This is a technical data analysis of physical distance per network hop done for Hopzero.
Peter Mullarkey, PhD, Hopzero and RedRunGroup
Version 2.0
Motivation
Having a basic understanding of the physical distance between network hops can provide insight to a company’s exposure (or risk) surface. Meaning that if a company is communicating with device A that is 3 network hops away, versus Device B that is 10 network hops away, it stands to reason that the Device A is physically closer than Device B. It is less concrete that these distances can be equated to political groupings, such as being in the same county, state, or region of a country, but this is also qualitatively true and can be useful in understanding risk exposure.
While there are some literature wrestling with this challenge of providing information on distance per hop (DpH), most were approaches or surveys, and we were interested in a less theoretical, but more practical statically characterized metric.
While doing generalized data collection for Hopzero, I noticed that we had over 8600 geo-located public IP addresses. And given that we could communicate with those hosts from four datacenters with known locations, we decided to collect as many of those point-to-point data as a basis for studying the character of distance per hop. And we were able to get an overall response rate from the 8640 devices of 39.3 percent.
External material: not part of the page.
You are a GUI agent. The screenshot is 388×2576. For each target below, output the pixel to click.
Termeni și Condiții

Let’s map all of those destinations locations, along with the 4 source locations (shown in green).
Assumptions
One of the most important assumptions to state and comment on is that we used a linear distribution of the distance across the hops involved in a given point-to-point measurement. As an example, if a traceroute was done from the Western US datacenter to a host 2000 miles away and that measurement crossed 5 routers, we would say the distance per hop for that measurement was 400 miles. Given that we did not have GeoIP information for each intervening router, we could not apportion of the distance in any other way. We still think this comprehensive dataset has a lot for teach us, even with this simplifying assumption. And we discuss possible better approaches in the Future Work section.
Explore the datasets
Although our dataset of destinations was international, the vast majority of the destinations were in the United States, with the second highest density being Europe, so it makes sense to explore the character of distance per hop on a regional basis. In addition, we will consider the character of the full dataset.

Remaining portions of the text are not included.